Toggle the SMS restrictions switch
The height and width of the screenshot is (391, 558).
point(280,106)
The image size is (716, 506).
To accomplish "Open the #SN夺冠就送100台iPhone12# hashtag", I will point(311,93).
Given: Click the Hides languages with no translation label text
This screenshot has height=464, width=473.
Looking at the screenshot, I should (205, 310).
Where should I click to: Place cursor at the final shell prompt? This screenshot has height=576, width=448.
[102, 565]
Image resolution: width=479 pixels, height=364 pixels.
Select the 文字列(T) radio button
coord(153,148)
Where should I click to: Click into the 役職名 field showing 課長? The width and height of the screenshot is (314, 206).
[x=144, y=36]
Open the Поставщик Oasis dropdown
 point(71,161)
※ ※ ※
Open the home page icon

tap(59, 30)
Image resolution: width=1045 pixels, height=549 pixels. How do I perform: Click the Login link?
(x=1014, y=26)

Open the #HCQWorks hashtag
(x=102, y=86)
※ ※ ※
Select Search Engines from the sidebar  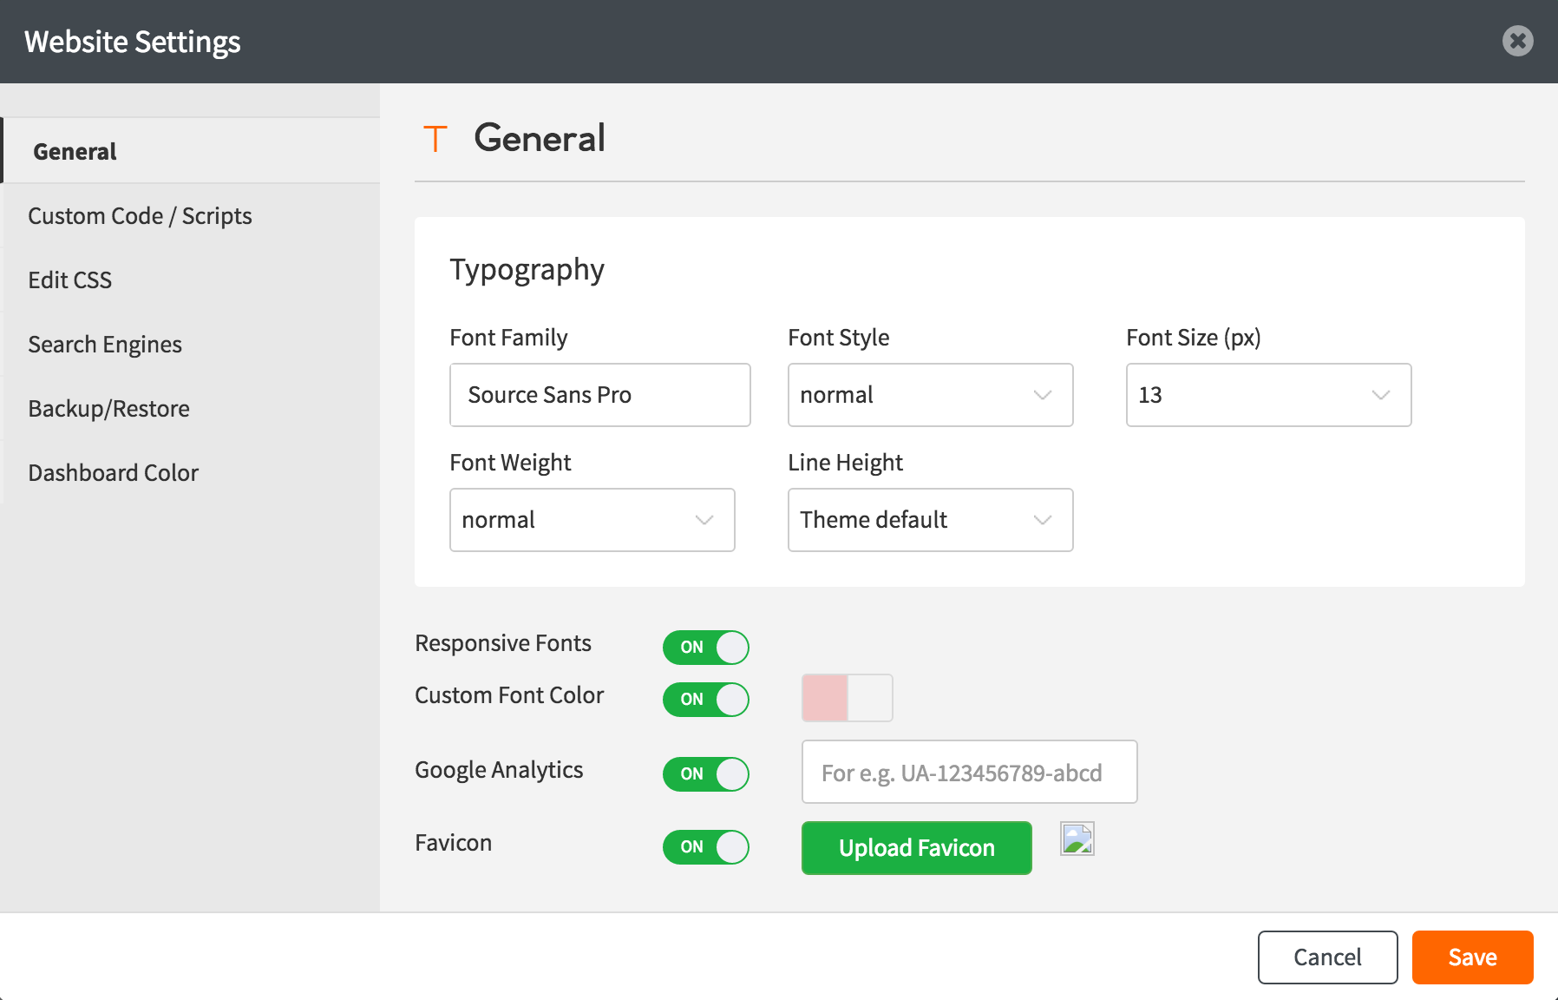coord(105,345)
※ ※ ※
TASK STATEMENT:
Take the entries above and return only the lines from the one with "Toggle the SMS restrictions switch" to the one with "Given: Click the", both included, unchanged.

TASK RESPONSE:
Toggle the SMS restrictions switch
The height and width of the screenshot is (391, 558).
point(280,106)
The image size is (716, 506).
To accomplish "Open the #SN夺冠就送100台iPhone12# hashtag", I will point(311,93).
Given: Click the Hides languages with no translation label text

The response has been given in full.